:: TEXT ::

About Reimagining the Programming Text Editor


I first explored the idea of presenting a single file in multiple columns like a newspaper. Source code is often aligned to relatively tight widths because it is easier to scan vertically than to scan lines of greatly varying varying width. Most text editors and IDEs are set up to show one file and switch between them. Even though IDEs like Visual Studio technically allow multiple files, the arrangement of these is such a pain that it remains easier to treat them the same way - a single active file at a time. If we have one file open, with a tight column width then we’re not using a sizeable portion of a widescreen monitor. The column approach allowed a much denser display but felt strange to navigate. I abandoned this approach early to concentrate on the second idea but I had considered allowing the whole view to scroll horizontally and to adjust the scrolling to work on whole pages rather than lines.

:::

▶ **WHAT TO DO**
**1)** Translate this sentence from the text on reimagining the programming text editor into Spanish: "The column approach allowed a much denser display but felt strange to navigate."
**2)** In the records, duplicate the lines starting with the line containing "This screenshot has height=566, width=694." and going on through the line containing "(x=278, y=777)".

:: LISTED RECORDS ::

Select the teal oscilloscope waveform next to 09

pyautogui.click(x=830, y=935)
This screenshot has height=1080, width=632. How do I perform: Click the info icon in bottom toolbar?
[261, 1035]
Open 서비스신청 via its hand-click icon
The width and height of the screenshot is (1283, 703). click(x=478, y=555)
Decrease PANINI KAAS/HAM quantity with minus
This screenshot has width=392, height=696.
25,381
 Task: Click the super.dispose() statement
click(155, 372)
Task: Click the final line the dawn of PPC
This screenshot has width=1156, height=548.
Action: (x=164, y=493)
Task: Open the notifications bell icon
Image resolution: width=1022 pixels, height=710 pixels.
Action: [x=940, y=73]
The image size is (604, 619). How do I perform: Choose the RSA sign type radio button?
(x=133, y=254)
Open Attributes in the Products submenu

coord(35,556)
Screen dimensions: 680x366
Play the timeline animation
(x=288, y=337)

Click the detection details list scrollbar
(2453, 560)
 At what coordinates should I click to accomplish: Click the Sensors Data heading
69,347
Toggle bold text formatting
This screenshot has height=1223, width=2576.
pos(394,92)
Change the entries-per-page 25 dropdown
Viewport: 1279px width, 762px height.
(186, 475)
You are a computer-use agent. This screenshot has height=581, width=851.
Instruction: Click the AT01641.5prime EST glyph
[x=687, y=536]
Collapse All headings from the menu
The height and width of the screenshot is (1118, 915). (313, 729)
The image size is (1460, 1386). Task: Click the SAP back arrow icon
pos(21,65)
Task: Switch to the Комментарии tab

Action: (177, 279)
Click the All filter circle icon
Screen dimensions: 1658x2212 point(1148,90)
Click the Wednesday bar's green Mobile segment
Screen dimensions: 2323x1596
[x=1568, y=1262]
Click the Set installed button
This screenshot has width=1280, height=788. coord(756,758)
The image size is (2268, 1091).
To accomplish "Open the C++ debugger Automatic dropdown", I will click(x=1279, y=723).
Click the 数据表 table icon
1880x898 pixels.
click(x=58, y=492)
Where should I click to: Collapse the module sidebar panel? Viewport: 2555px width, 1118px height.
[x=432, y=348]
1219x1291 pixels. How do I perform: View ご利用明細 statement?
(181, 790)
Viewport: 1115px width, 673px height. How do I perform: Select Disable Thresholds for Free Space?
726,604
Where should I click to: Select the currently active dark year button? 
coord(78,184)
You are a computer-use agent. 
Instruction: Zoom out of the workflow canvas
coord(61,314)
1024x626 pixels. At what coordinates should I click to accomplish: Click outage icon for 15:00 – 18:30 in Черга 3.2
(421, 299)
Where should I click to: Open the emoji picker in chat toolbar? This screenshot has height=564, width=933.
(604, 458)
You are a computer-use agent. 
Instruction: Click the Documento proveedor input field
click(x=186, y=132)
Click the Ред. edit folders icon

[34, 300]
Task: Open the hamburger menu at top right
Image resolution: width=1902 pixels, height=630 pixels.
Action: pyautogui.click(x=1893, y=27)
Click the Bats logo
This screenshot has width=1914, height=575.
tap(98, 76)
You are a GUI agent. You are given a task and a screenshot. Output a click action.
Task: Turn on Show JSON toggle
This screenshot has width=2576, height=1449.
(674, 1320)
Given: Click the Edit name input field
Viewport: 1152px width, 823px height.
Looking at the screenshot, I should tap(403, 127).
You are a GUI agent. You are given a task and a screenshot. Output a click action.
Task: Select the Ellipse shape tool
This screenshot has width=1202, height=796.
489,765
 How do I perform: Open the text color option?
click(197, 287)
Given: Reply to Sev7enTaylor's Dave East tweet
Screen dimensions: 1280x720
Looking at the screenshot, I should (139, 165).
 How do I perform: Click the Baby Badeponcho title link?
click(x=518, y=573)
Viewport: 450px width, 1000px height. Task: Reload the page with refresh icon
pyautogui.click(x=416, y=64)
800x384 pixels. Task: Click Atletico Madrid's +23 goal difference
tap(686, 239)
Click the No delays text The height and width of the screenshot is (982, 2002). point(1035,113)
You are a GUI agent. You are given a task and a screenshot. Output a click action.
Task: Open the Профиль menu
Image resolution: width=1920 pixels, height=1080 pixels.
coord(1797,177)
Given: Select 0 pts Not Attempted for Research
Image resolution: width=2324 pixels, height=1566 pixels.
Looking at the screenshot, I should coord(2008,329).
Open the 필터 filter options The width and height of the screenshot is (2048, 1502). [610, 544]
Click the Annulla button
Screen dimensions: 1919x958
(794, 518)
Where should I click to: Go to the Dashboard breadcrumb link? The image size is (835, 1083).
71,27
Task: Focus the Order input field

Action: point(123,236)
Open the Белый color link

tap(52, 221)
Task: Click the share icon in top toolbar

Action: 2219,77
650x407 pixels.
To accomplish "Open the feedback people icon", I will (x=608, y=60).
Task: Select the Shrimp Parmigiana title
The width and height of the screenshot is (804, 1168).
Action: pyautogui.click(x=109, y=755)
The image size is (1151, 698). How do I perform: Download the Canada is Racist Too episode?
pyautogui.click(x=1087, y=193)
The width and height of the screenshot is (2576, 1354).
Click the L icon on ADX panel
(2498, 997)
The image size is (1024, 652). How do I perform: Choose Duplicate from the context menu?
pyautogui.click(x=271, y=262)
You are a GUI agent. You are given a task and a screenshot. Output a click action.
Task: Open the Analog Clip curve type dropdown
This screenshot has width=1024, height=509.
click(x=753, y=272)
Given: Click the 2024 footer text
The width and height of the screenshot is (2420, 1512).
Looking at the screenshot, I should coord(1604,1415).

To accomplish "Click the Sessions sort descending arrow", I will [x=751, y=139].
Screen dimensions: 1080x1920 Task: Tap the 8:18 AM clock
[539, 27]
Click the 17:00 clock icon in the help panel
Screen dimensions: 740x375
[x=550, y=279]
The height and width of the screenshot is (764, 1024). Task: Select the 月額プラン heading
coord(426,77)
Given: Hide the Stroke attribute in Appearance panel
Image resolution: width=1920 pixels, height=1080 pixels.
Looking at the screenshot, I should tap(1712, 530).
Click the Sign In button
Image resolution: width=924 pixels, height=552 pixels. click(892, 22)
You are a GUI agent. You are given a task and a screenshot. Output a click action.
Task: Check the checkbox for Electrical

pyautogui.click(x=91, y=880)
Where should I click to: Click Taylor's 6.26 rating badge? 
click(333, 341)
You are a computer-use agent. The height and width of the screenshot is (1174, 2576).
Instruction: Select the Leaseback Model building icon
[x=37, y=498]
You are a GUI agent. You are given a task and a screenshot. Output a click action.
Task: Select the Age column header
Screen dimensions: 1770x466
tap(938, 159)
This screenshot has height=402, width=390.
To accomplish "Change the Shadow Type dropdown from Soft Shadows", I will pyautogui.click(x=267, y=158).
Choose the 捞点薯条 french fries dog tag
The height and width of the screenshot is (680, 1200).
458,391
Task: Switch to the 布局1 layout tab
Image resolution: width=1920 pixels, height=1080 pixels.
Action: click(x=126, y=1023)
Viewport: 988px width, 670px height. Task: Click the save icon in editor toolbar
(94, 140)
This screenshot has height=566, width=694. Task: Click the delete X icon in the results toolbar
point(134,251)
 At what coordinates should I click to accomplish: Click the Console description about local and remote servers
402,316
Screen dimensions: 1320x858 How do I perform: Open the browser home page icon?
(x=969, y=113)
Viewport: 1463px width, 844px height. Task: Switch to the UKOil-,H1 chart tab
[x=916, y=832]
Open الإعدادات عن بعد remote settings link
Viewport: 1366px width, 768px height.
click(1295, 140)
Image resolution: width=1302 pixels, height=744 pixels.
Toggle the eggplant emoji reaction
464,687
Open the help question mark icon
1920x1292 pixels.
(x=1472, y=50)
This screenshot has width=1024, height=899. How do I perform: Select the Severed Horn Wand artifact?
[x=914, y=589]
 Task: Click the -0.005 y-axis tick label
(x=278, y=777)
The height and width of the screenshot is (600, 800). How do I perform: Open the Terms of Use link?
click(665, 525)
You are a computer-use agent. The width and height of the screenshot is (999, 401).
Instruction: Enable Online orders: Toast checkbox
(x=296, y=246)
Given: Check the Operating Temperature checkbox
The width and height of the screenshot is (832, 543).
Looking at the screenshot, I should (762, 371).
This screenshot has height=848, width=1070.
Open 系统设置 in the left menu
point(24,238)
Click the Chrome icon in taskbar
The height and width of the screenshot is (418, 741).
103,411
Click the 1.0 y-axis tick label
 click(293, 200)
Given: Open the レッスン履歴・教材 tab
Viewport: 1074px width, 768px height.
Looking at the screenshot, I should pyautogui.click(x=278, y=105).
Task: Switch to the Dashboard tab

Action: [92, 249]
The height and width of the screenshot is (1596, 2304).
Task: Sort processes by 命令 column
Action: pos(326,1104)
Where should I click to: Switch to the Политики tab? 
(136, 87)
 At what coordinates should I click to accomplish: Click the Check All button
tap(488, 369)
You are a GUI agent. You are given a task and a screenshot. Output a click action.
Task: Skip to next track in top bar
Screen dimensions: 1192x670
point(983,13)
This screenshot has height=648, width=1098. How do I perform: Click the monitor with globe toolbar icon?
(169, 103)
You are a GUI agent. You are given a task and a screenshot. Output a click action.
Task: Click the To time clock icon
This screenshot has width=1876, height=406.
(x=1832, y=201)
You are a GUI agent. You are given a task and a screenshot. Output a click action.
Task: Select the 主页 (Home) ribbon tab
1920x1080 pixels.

:::

▶ **ANSWERS FOR THE TASKS**
**1)** El enfoque de columnas permitía una visualización mucho más densa, pero resultaba extraño de navegar.

**2)**
This screenshot has height=566, width=694. Task: Click the delete X icon in the results toolbar
point(134,251)
 At what coordinates should I click to accomplish: Click the Console description about local and remote servers
402,316
Screen dimensions: 1320x858 How do I perform: Open the browser home page icon?
(x=969, y=113)
Viewport: 1463px width, 844px height. Task: Switch to the UKOil-,H1 chart tab
[x=916, y=832]
Open الإعدادات عن بعد remote settings link
Viewport: 1366px width, 768px height.
click(1295, 140)
Image resolution: width=1302 pixels, height=744 pixels.
Toggle the eggplant emoji reaction
464,687
Open the help question mark icon
1920x1292 pixels.
(x=1472, y=50)
This screenshot has width=1024, height=899. How do I perform: Select the Severed Horn Wand artifact?
[x=914, y=589]
 Task: Click the -0.005 y-axis tick label
(x=278, y=777)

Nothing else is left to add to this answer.